**TASK DIRECTIONS**
Please rewrite the stretch from the line containing "This screenshot has height=747, width=2252." through the end of the items, switching "Step Over" to "Step Into" and leaving the rest unchanged. Return only that stretch, with the pictures left out.

(Entries taken from a collection)
▽

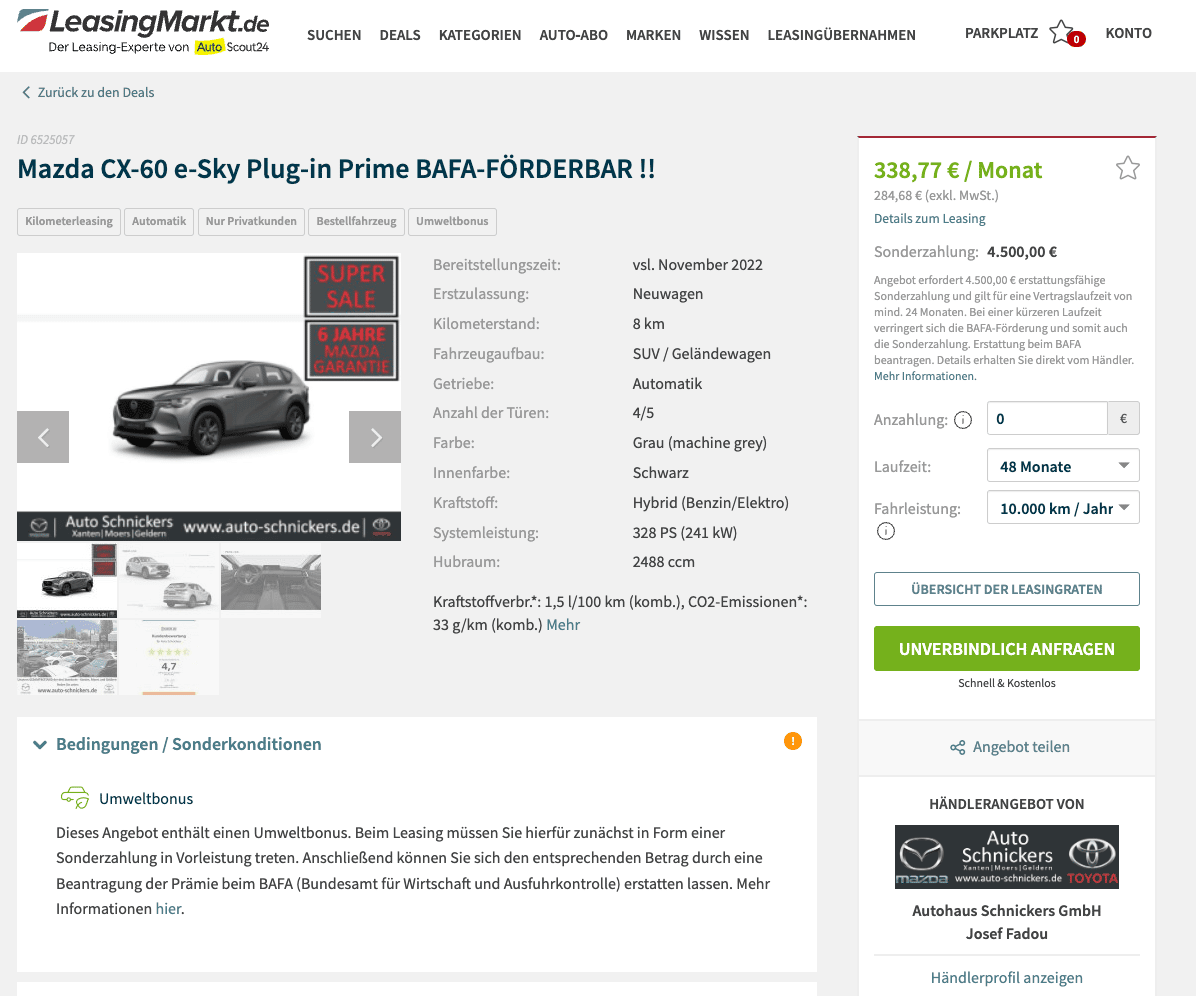Click the share icon next to Angebot teilen

957,747
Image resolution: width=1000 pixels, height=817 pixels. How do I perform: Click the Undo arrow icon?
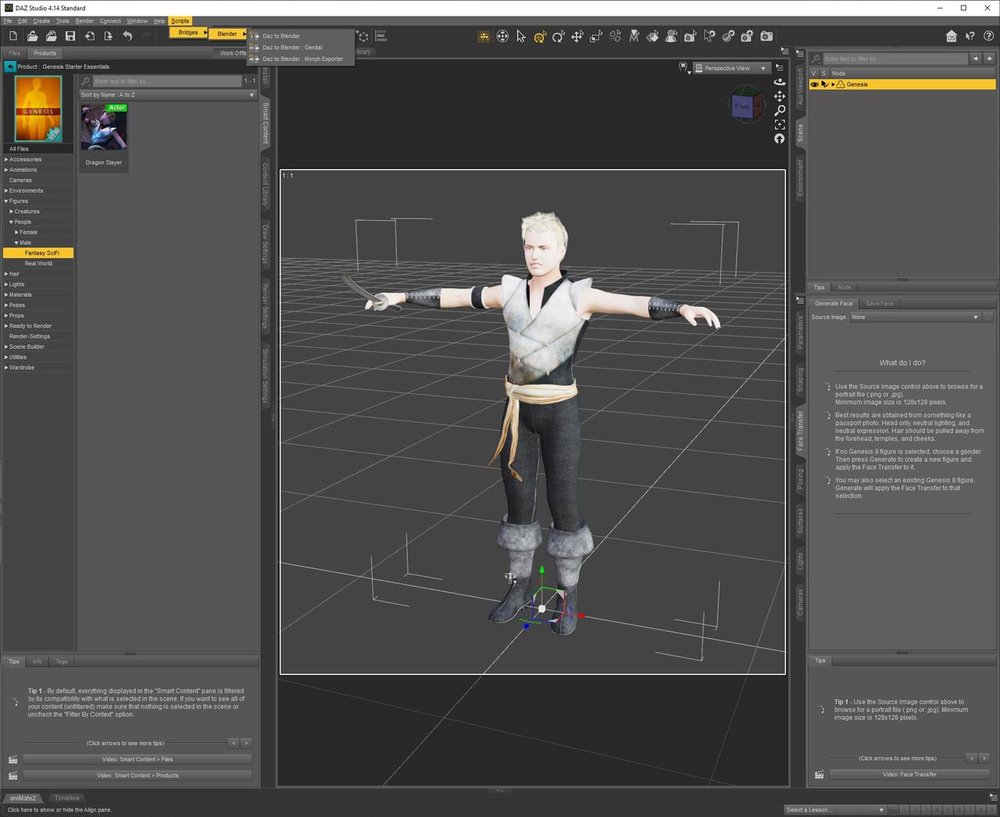(x=127, y=36)
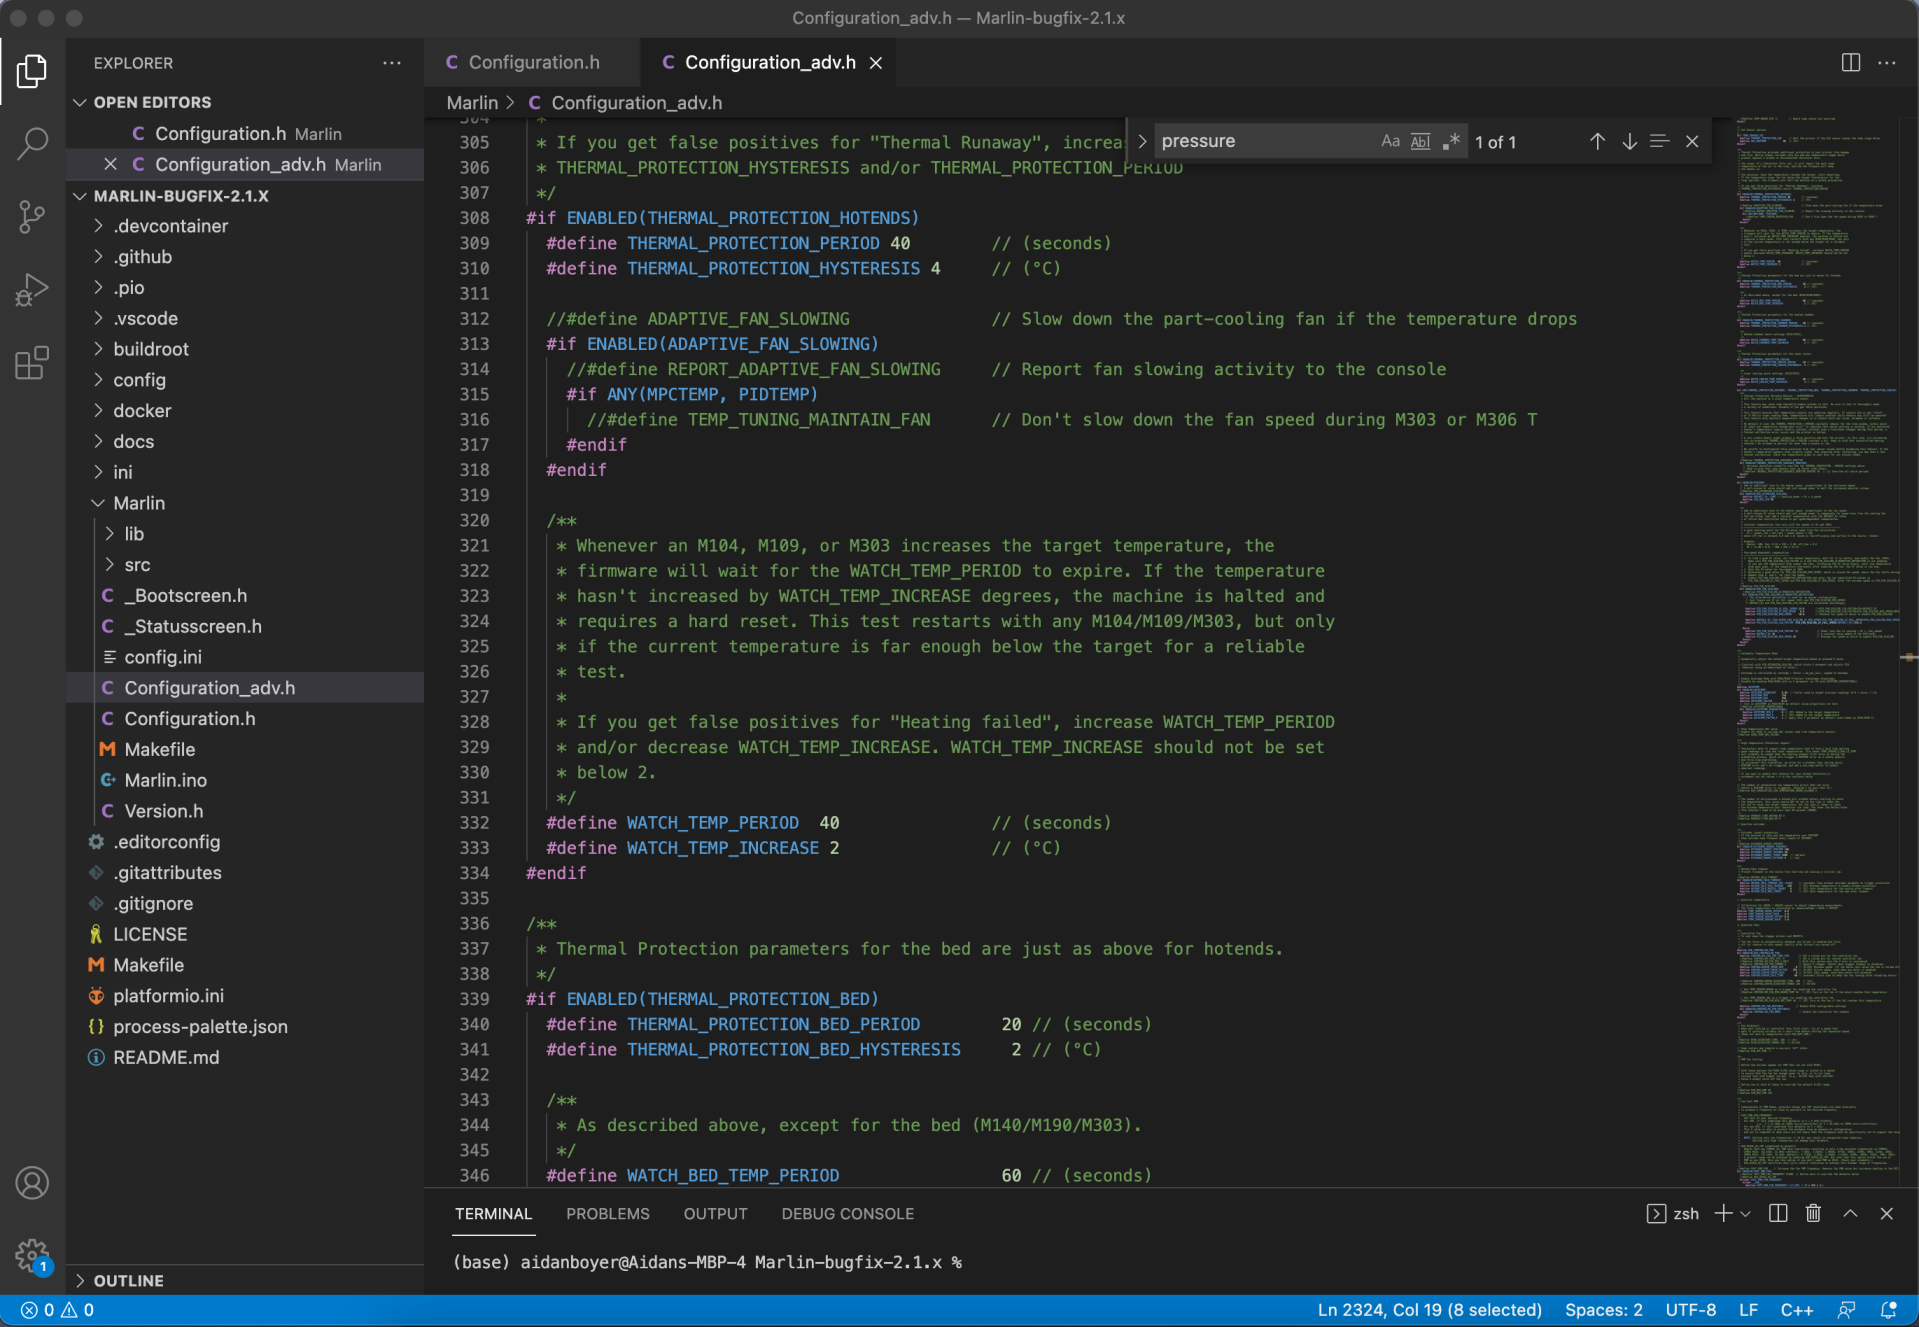Expand the src folder in explorer
This screenshot has width=1919, height=1327.
tap(137, 565)
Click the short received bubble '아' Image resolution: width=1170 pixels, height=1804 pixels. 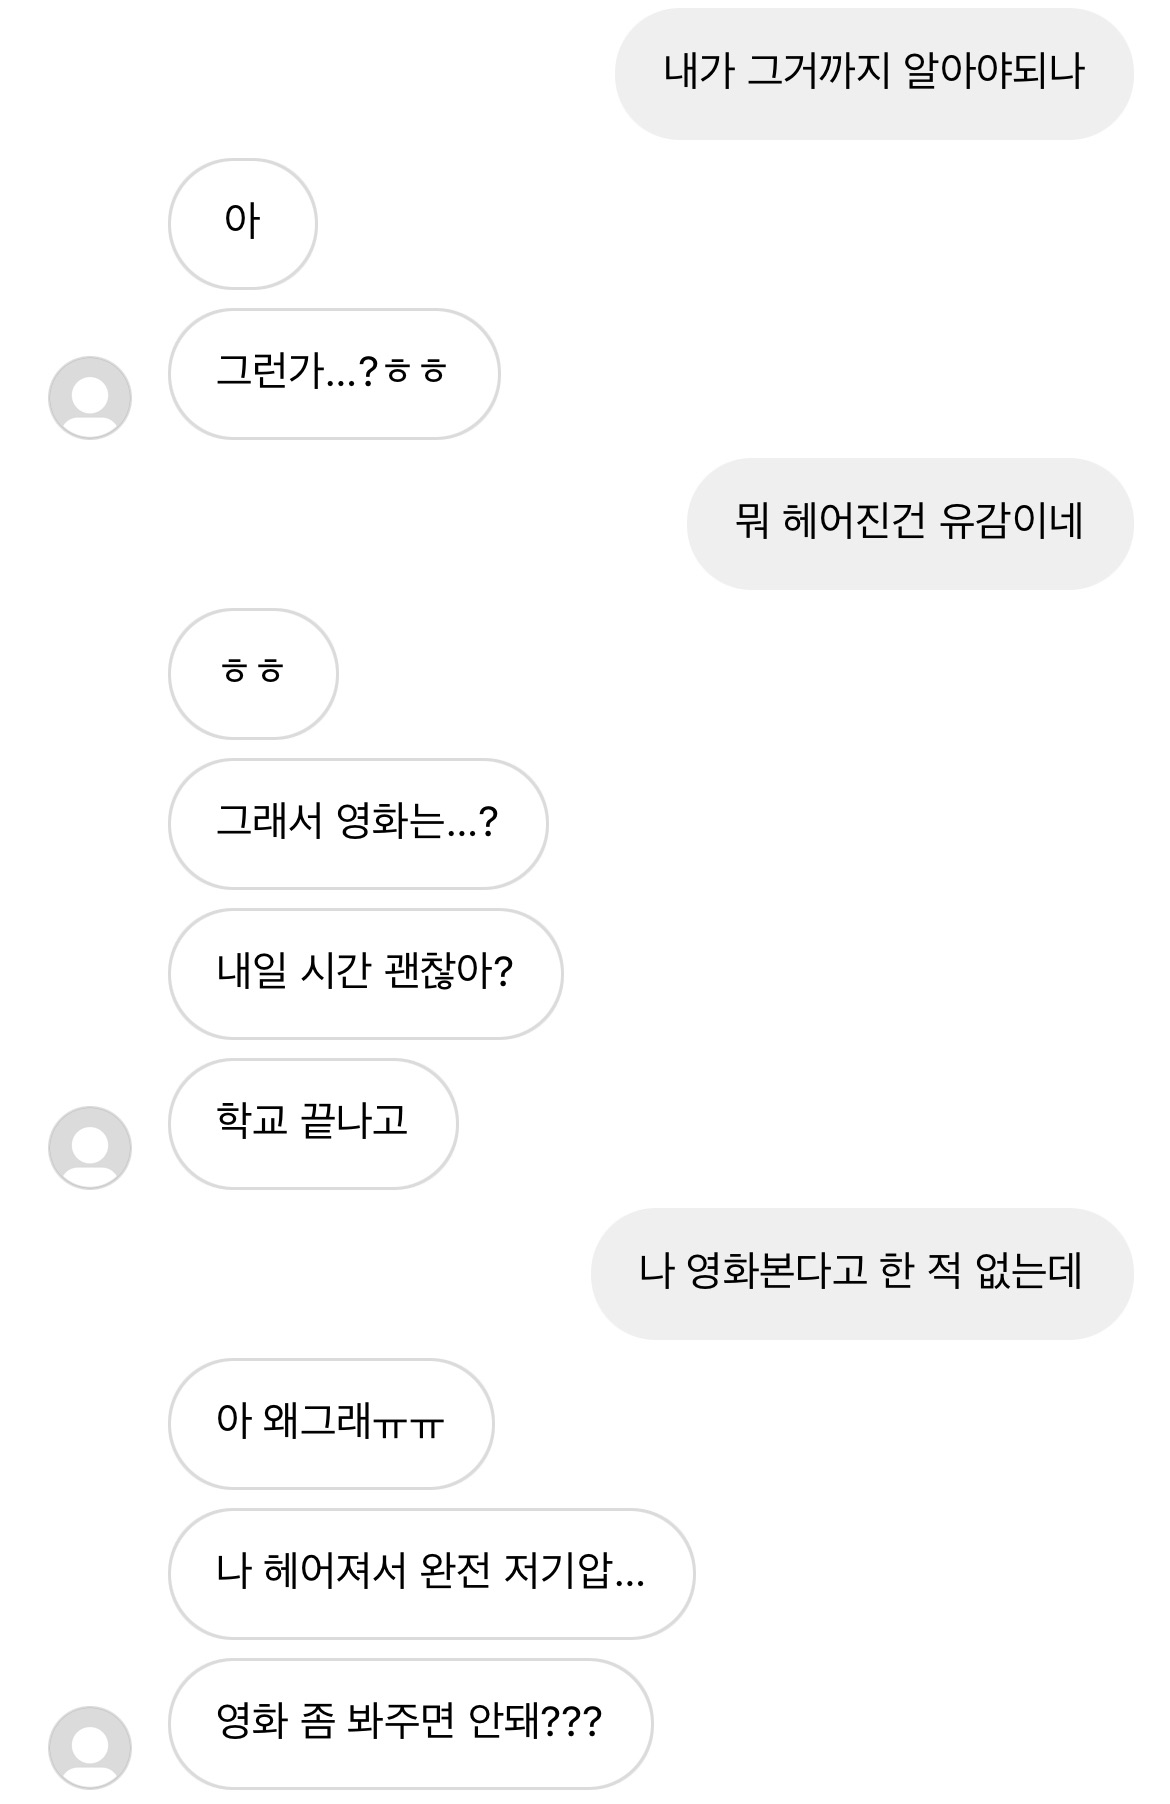242,223
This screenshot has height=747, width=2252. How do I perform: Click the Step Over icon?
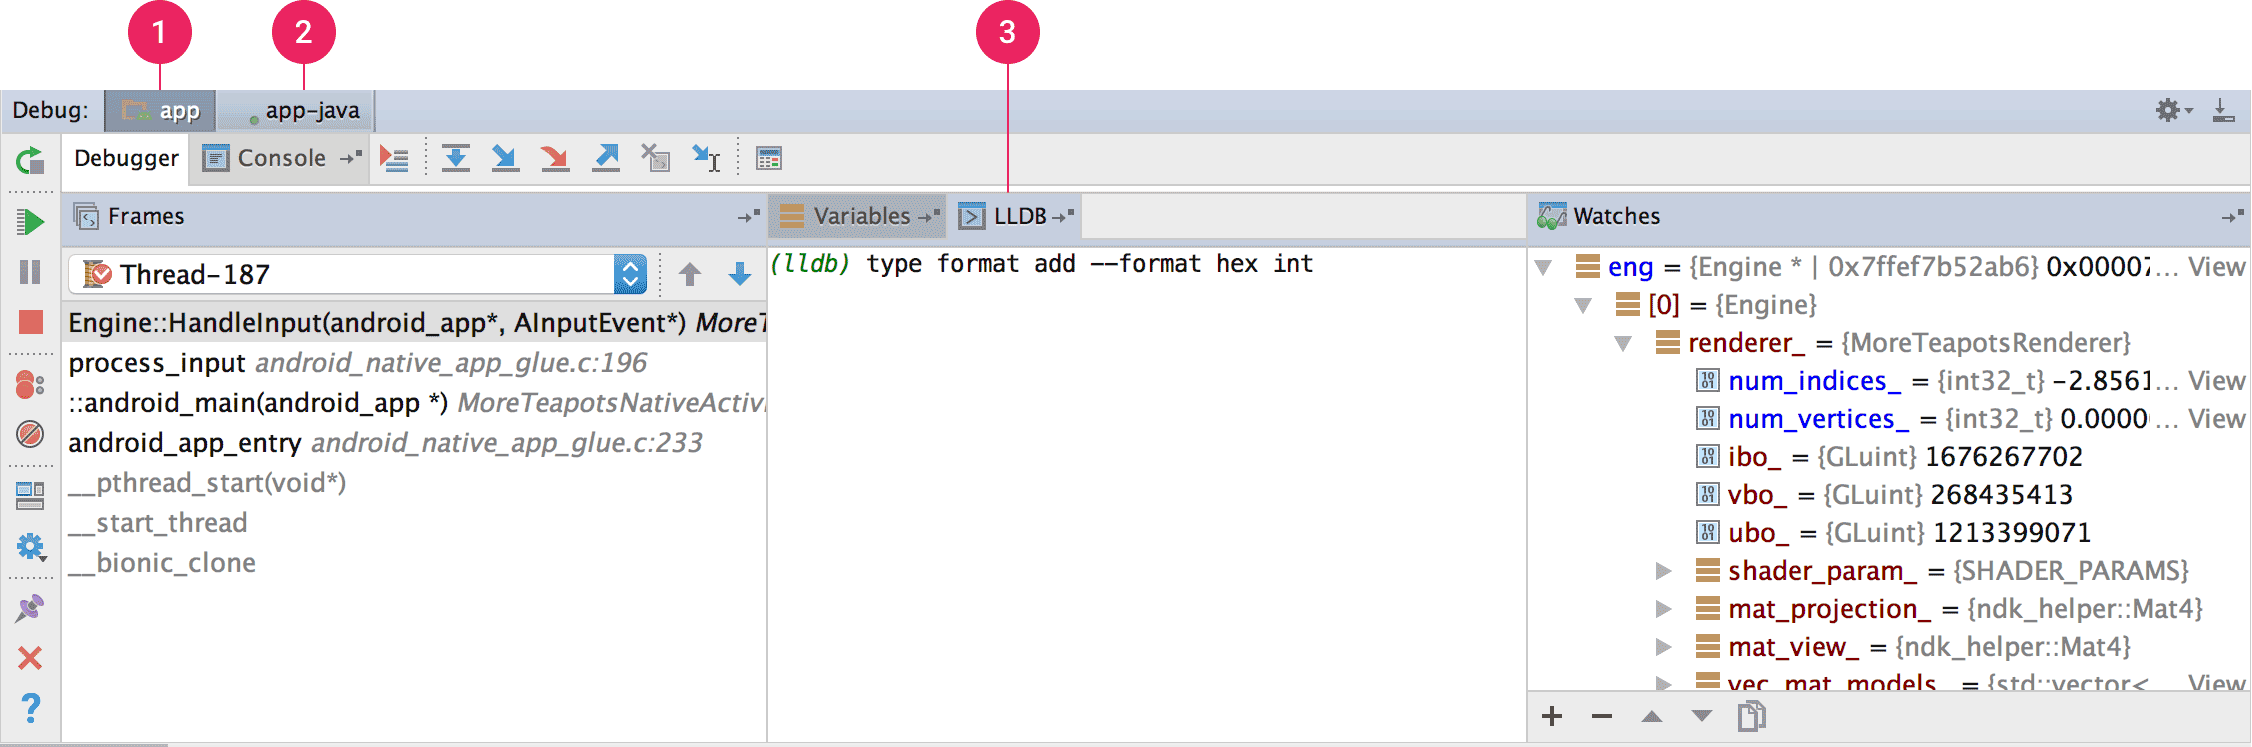456,158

△

**ANSWER BELOW**
This screenshot has height=747, width=2252. How do I perform: Click the Step Into icon?
456,158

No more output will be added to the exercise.